Search the records for lines with the word "help" and copy each match.

(PROVIDED ENTRIES)

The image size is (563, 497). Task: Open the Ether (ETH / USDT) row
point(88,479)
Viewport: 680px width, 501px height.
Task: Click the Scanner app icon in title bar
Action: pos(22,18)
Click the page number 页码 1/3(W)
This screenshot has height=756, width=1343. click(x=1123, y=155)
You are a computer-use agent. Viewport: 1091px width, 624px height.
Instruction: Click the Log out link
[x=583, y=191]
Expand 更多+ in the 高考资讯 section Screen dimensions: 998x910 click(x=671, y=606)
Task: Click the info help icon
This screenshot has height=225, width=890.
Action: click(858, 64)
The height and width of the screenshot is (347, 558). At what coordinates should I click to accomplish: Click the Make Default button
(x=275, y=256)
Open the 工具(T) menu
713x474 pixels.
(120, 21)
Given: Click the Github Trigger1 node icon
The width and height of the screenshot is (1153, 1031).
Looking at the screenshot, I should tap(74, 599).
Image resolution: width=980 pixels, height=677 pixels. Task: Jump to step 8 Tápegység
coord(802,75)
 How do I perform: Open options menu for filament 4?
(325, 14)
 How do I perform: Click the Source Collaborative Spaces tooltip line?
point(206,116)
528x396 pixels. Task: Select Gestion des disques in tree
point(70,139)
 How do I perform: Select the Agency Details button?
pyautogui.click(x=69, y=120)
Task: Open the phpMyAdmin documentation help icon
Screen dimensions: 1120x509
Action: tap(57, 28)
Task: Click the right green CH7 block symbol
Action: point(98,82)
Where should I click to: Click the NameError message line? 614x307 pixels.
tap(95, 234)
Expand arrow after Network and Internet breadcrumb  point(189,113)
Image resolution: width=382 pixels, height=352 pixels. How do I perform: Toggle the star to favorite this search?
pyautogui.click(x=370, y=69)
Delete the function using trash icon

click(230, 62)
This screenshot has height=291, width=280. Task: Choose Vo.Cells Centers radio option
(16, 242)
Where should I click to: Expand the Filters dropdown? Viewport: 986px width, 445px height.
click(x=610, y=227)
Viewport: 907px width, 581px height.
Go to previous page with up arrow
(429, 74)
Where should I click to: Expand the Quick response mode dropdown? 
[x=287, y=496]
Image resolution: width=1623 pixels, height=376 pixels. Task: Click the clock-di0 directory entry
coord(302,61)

(End PROVIDED ENTRIES)

▶ _RESPONSE TO THIS TASK_:
Task: Click the info help icon
Task: Open the phpMyAdmin documentation help icon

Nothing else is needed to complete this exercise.